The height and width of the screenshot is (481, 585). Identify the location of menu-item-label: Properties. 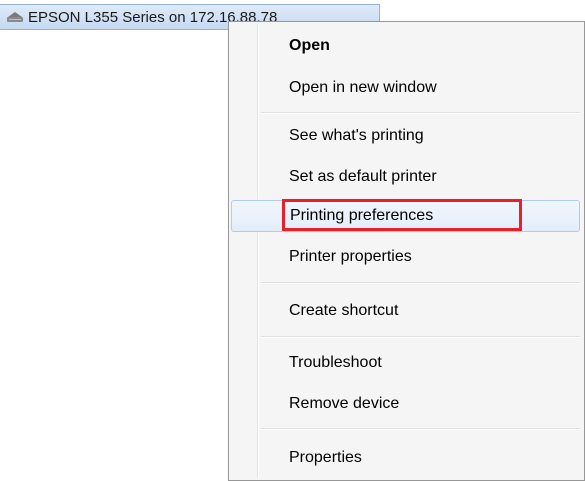
(326, 458).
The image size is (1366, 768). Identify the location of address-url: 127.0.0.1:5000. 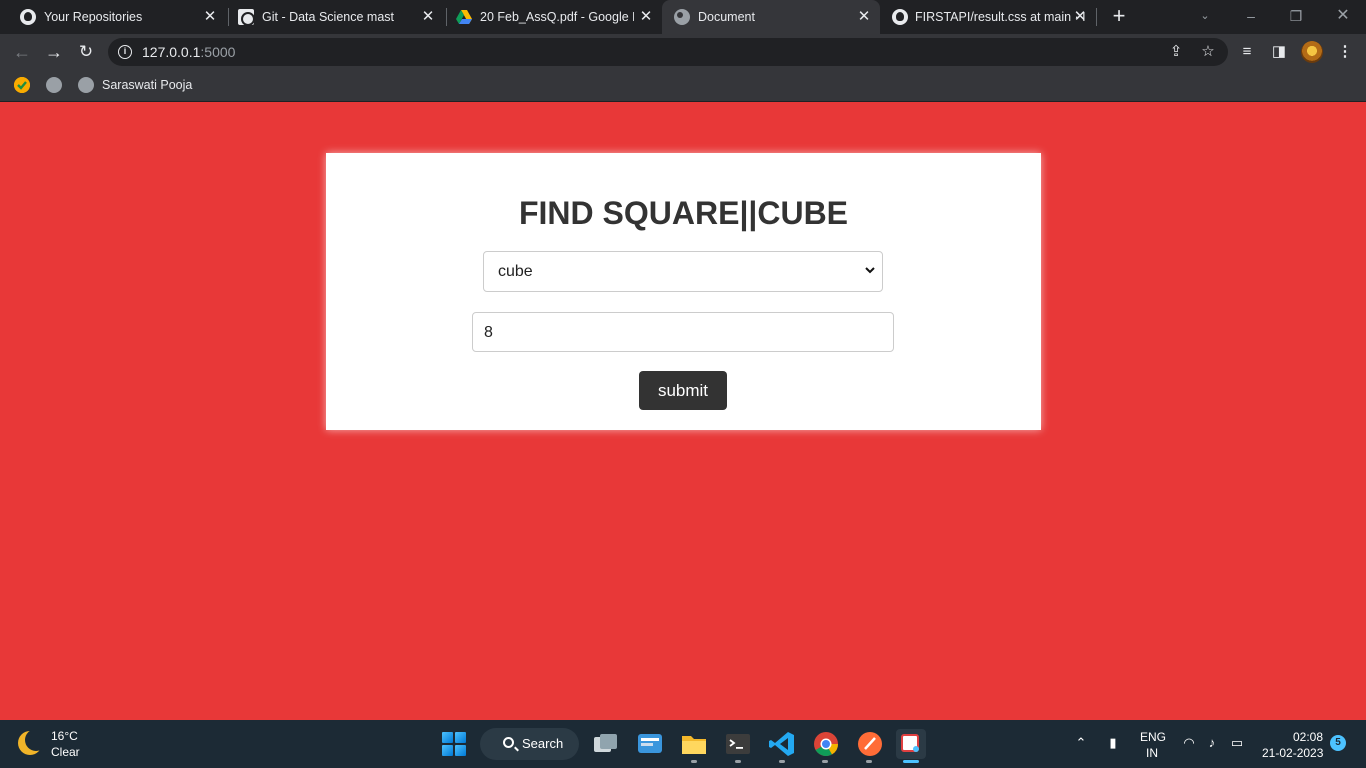
(188, 52).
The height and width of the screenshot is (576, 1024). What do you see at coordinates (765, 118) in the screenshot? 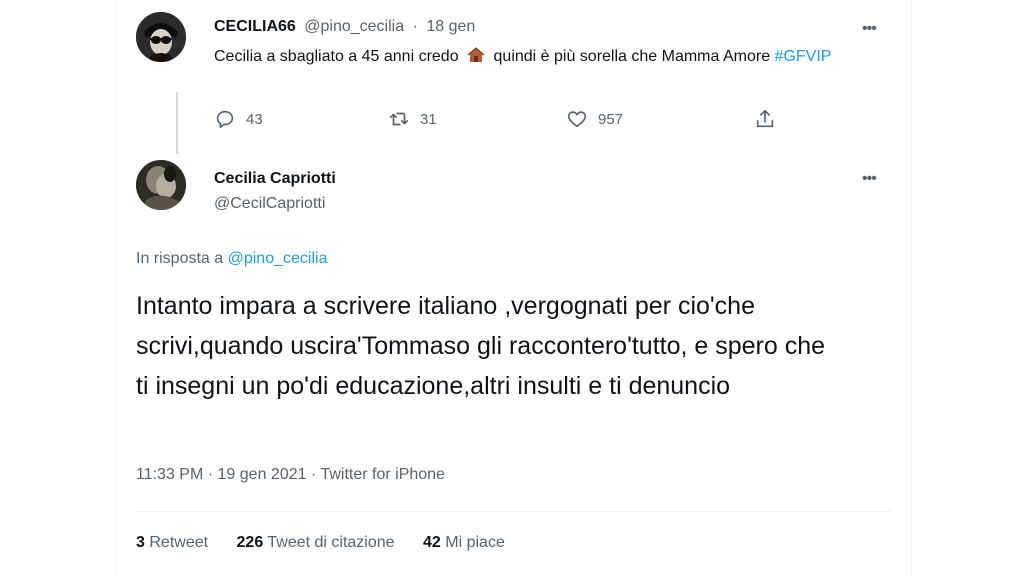
I see `share-icon` at bounding box center [765, 118].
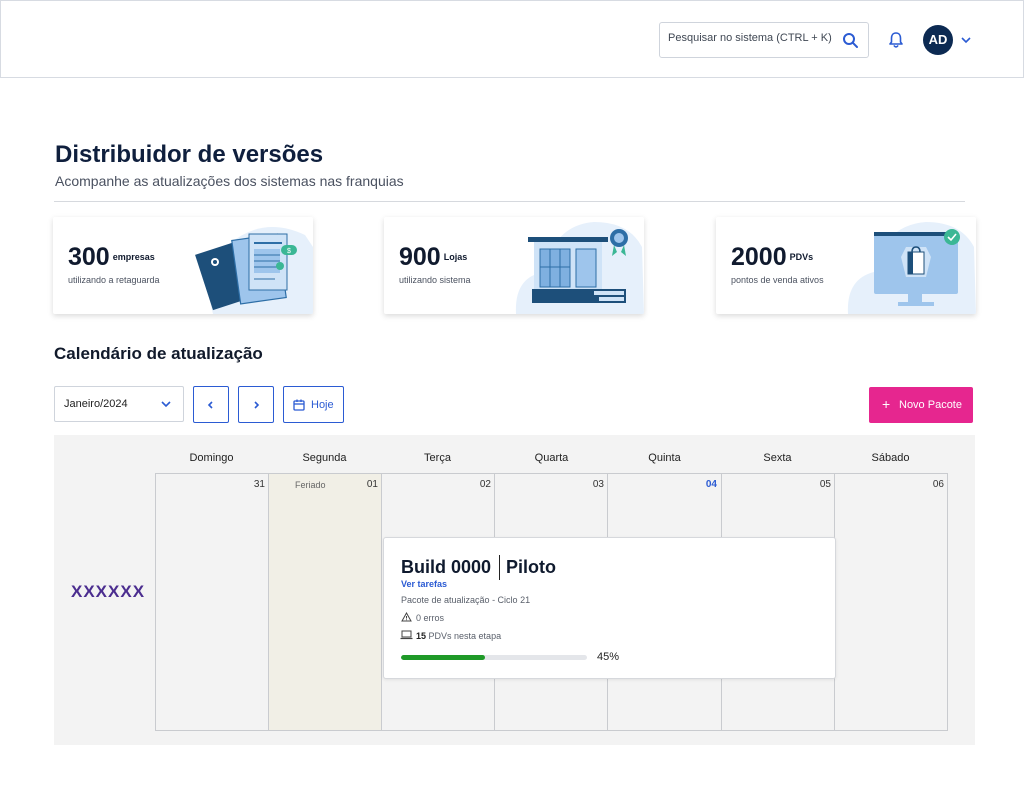  I want to click on today-label: Hoje, so click(322, 405).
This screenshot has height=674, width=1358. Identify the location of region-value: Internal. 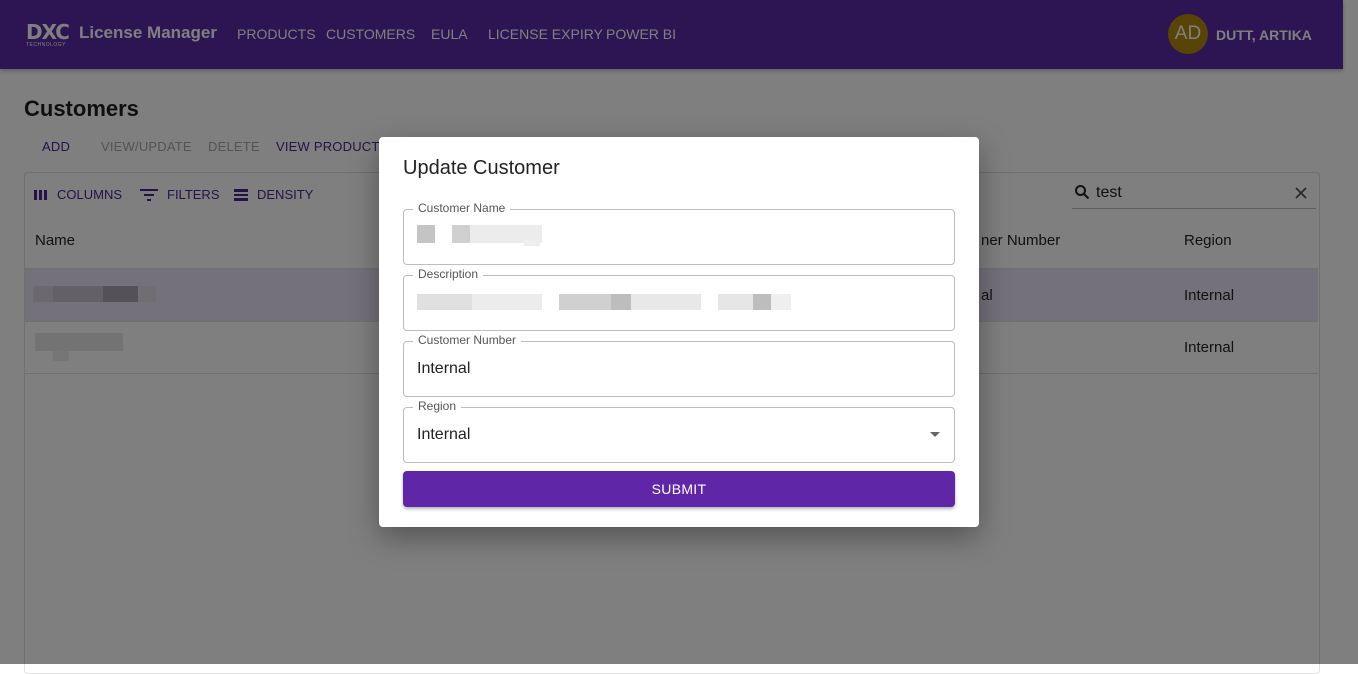
(444, 434).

::::::

§ **Instructions to follow**:
Write out the lines from the beginning through the one containing "I want to click", leaving out the pictures.

§ **Solution**:
The height and width of the screenshot is (481, 585). Identify the location of menu-item-label: Properties. 
(326, 458).
The image size is (1366, 768). Identify the location of address-url: 127.0.0.1:5000. 
(188, 52).
The height and width of the screenshot is (576, 1024). What do you see at coordinates (765, 118) in the screenshot? 
I see `share-icon` at bounding box center [765, 118].
  I want to click on today-label: Hoje, so click(322, 405).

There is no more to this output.